StubHub president explains one reason Big Tech has an antitrust problem
StubHub President Sukhinder Singh Cassidy thinks that big tech companies are facing antitrust concerns because they’re attempting to compete with their consumers.
“When I look at big tech, I think one of the things that I think about in the antitrust realm is the fact that many of the big tech companies are both providers of services to companies like mine, but, quite frankly, have the risk of using our data to build competitive services,” Singh Cassidy told Yahoo Finance’s Andy Serwer.
In recent months, Apple (AAPL), Google (GOOG, GOOGL), Facebook (FB), and Amazon (AMZN), four of the five FAANG stocks, have all come under scrutiny for potential antitrust violations. Last month, the Justice Department revealed it was opening a broad inquiry into whether “market-leading online platforms” were actively stifling competition.
In her interview with Serwer, Singh Cassidy said certain companies have a “unique advantage” in being able to “set themselves up to compete with their customers.”
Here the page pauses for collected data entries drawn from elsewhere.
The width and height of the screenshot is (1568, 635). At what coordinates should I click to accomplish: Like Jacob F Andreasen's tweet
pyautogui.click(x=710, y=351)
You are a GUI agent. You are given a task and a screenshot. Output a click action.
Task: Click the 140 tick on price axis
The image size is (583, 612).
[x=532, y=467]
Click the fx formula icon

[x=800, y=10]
Singh Cassidy made her comments in a conversation that aired on Yahoo Finance in an episode of “Influencers with Andy Serwer,” a weekly interview series with leaders in business, politics, and entertainment.
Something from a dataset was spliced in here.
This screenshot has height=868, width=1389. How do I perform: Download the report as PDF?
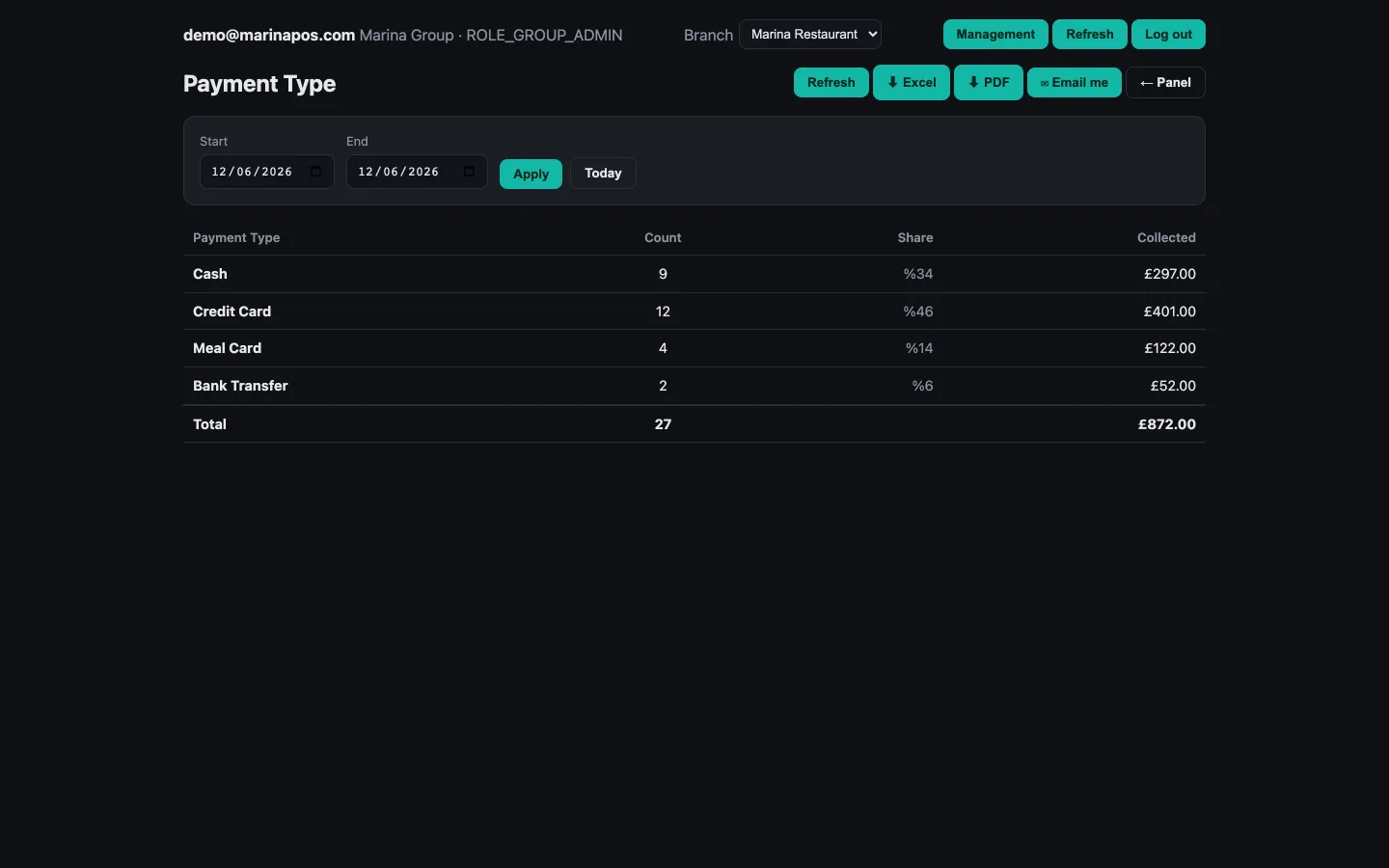989,83
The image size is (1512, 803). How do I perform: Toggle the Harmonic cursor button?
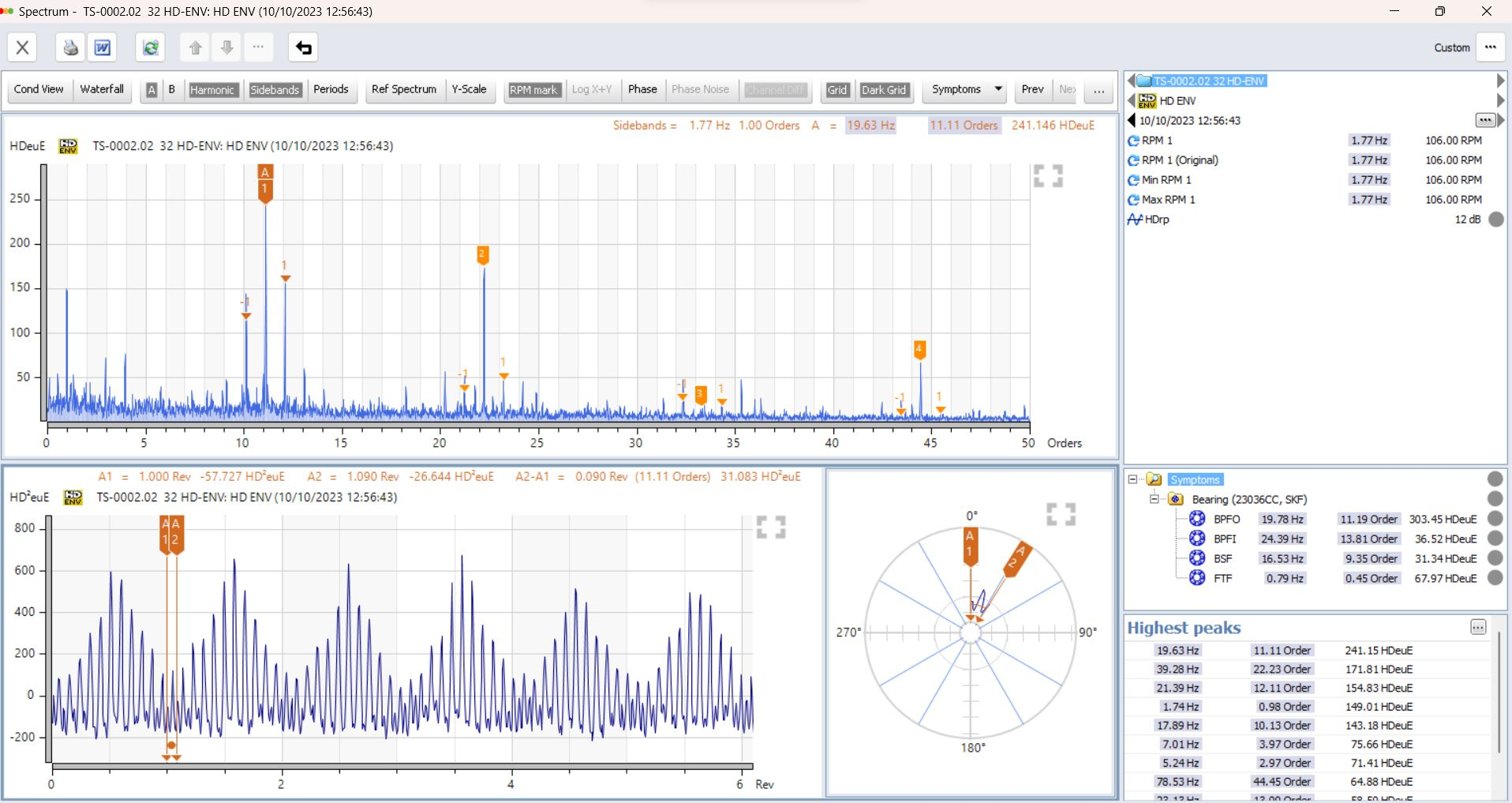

While she did not mention any tech giants by name, her complaint mirrors the purpose of a recent European Union probe into whether Amazon was improperly benefitting from their customers’ data by hosting third-party sellers on their website and then using “competitively sensitive information.”
Google could also fall into a category of a company that is both a platform and a competitor: The crowd-sourced review forum Yelp has launched a campaign to punish Google for supposedly favoring the search giant’s own restaurant reviews over Yelp’s.
U.S. Senator and presidential candidate Elizabeth Warren has called out this issue, writing in a Medium post in March that Amazon and Google have used “proprietery marketplaces to limit competition.”
“Many big tech companies own a marketplace — where buyers and sellers transact — while also participating on the marketplace,” she wrote. “This can create a conflict of interest that undermines competition.”